E dalle porte dell’Africa
milioni di bocche affamate
gridavan vendetta verso l’Europa,
rivendicando giustizia e promesse mai rispettate.
Il Papa Pietro II,
lanciando un messaggio al mondo,
disse: “ciò che Vangeli e profeti hanno annunciato,
il Giorno del Giudizio, finalmente è arrivato.”
“E come un ira di Dio
s’abbatterà una pioggia di fuoco.
Apparirà un drago nel cielo:
spazzarci via per lui sarà soltanto un gioco.”

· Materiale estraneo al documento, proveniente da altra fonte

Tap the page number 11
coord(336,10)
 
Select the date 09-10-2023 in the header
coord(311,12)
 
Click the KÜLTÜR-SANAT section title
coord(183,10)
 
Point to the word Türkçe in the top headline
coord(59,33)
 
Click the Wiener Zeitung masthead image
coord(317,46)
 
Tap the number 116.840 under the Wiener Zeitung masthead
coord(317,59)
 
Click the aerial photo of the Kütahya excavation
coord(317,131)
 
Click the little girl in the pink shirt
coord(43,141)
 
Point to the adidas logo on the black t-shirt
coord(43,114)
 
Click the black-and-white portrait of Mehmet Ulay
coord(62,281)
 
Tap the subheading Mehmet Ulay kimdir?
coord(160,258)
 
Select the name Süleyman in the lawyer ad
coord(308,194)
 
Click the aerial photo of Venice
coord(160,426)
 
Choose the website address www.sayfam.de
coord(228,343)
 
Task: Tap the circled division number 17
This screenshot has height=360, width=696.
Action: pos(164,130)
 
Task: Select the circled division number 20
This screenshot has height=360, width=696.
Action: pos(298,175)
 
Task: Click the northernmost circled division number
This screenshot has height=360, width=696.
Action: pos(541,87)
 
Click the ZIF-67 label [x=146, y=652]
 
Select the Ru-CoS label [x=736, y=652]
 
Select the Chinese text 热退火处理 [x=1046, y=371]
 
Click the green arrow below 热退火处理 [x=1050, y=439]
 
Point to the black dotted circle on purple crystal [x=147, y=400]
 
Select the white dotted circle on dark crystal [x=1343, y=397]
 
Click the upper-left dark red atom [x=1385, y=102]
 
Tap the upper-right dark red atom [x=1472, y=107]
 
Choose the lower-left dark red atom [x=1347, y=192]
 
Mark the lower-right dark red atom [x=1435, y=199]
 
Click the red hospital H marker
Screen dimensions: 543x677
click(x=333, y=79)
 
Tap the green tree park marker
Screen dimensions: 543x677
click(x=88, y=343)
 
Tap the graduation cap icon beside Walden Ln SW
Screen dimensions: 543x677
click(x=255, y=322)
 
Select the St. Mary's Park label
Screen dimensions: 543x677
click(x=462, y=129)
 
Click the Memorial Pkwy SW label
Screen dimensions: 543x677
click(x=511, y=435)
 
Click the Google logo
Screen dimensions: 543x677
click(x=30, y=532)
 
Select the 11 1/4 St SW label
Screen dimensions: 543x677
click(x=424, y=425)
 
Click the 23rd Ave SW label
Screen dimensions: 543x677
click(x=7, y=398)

Ma no, invece era tutto diverso,
non era Dio a funestare quel cielo una volta terso.
Ma no, in fondo si poteva ancora cambiare,
soltanto che qualcuno doveva cominciare ad amare…
Il presidente degli USA,
che in quegli anni dominava il mondo, disse:
“è tutta colpa degli infedeli,
il nemico dobbiamo annientare.
Convocate in fretta il congresso:
voglio usare l’arma finale!”
E nel cielo si levarono i Giganti,
macchine da guerra, satelliti volanti.
Spararon dallo spazio con un bersaglio da colpire,
ma per un guasto banale cominciarono a impazzire.
E fu Guerra, Peste, Carestia e Morte.
Guerra, Peste, Carestia e Morte!
Apocalisse esplodi qui,
su questa Terra che padroni non ha.
Apocalisse!
Milioni di voci che gridano insieme
e poi si spengono.
Alla fine della battaglia
non rimase al vento neanche una foglia,
e tra i fuochi ancora accesi
più nessuno aveva voglia
di vivere, di non vivere,
o di sopravvivere.
E neanche un fiore rischiarò il tramonto.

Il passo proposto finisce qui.